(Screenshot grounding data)
+--

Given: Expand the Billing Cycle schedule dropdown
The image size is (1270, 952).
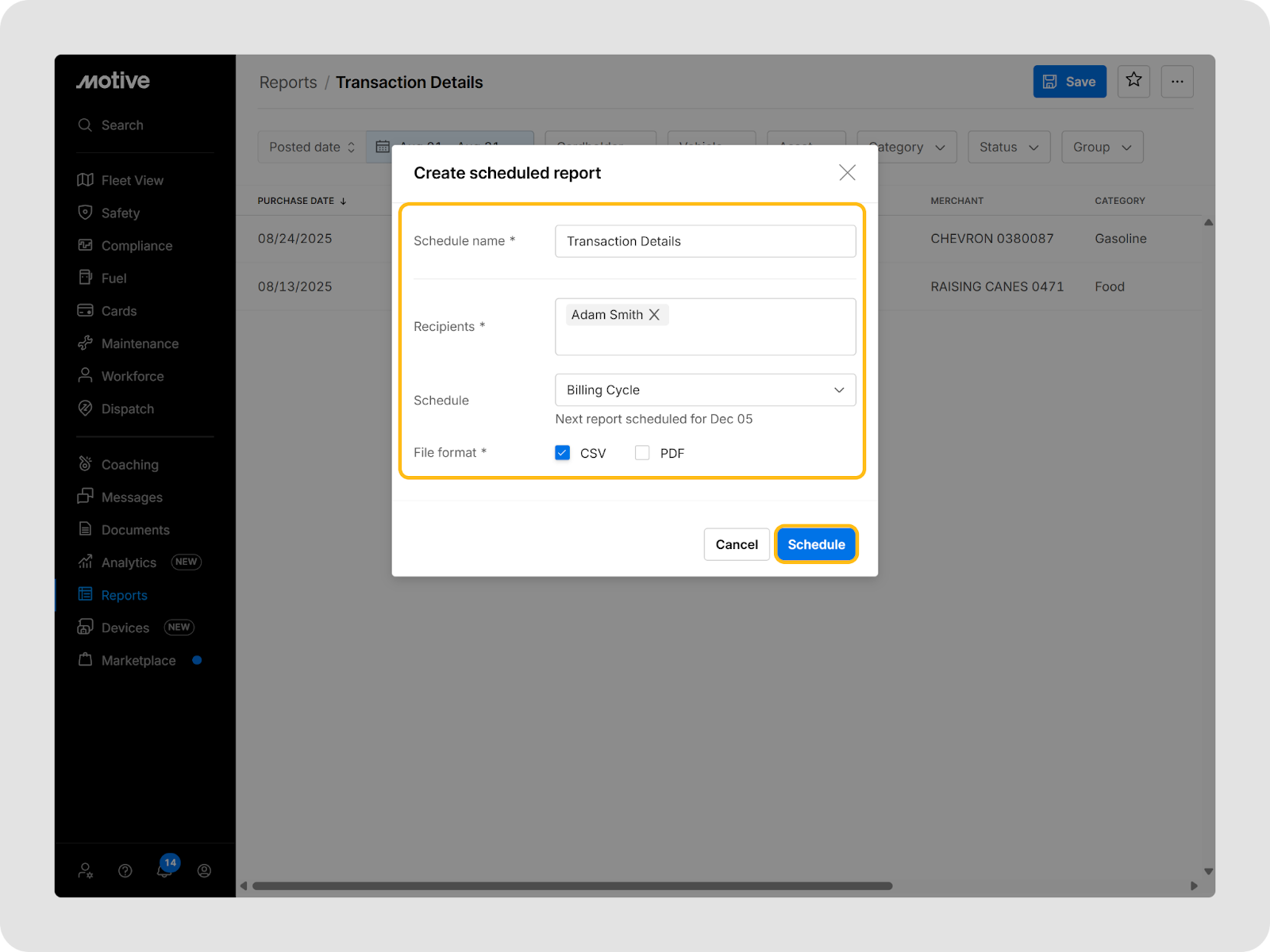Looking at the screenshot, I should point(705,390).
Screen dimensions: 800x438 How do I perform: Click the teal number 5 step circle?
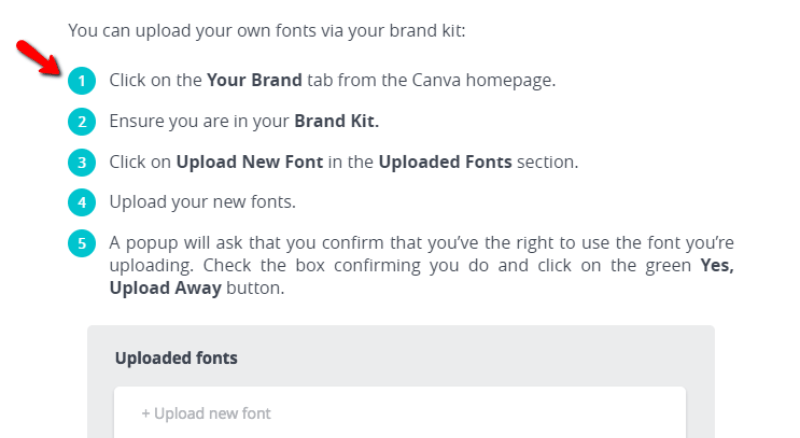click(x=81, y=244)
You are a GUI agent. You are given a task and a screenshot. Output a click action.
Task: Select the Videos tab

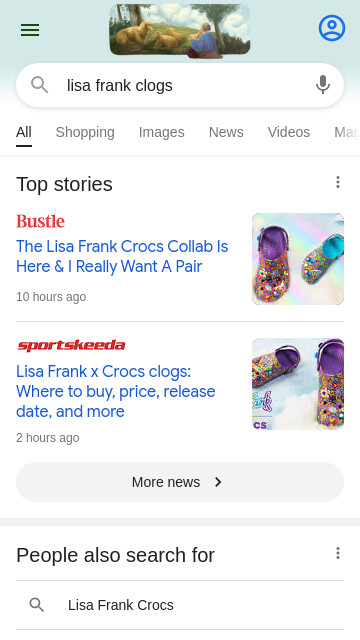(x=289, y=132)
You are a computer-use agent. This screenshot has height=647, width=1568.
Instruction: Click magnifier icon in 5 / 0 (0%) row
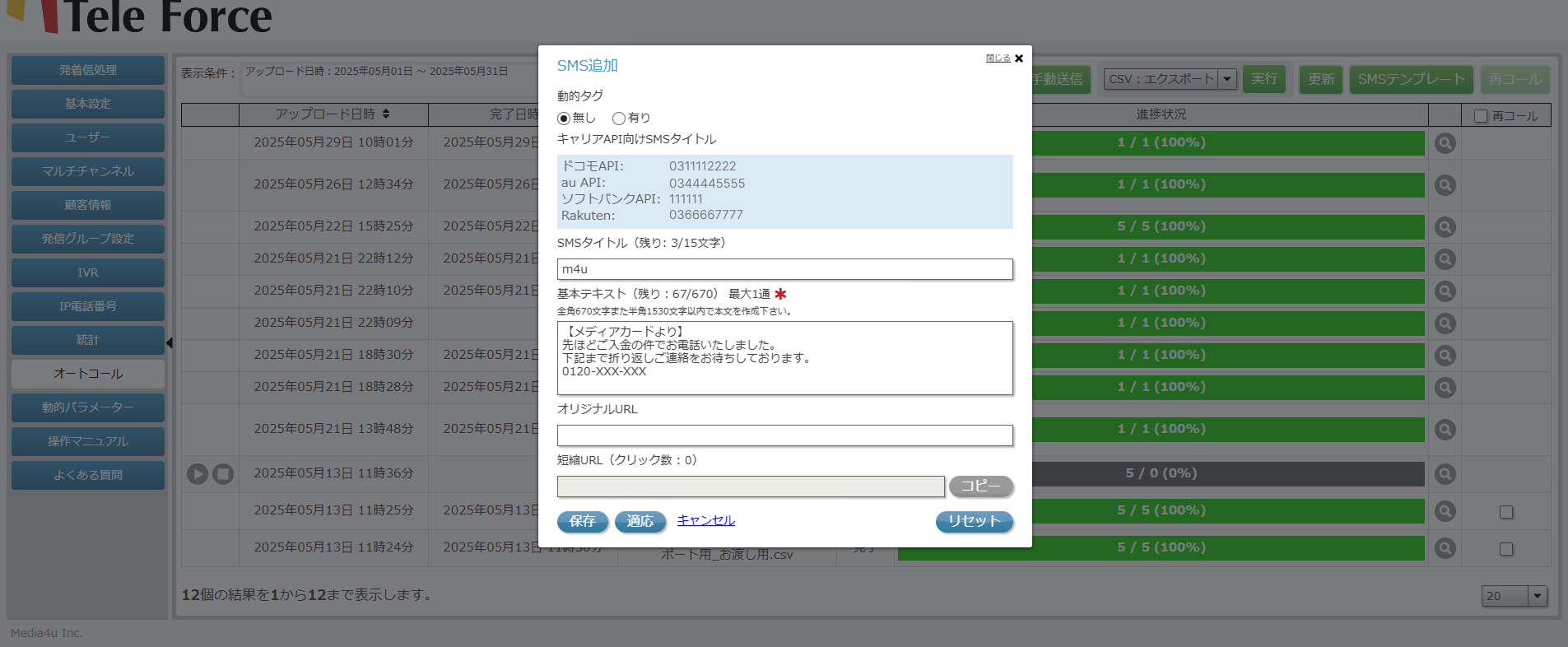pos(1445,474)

+--

| Task objective |
Please retype every entry above exactly, leaving out any picture.

| Solution |
Given: Expand the Billing Cycle schedule dropdown
The image size is (1270, 952).
Looking at the screenshot, I should point(705,390).
Screen dimensions: 800x438 How do I perform: Click the teal number 5 step circle?
click(x=81, y=244)
You are a GUI agent. You are given a task and a screenshot. Output a click action.
Task: Select the Videos tab

(x=289, y=132)
You are a computer-use agent. This screenshot has height=647, width=1568.
Instruction: Click magnifier icon in 5 / 0 (0%) row
pos(1445,474)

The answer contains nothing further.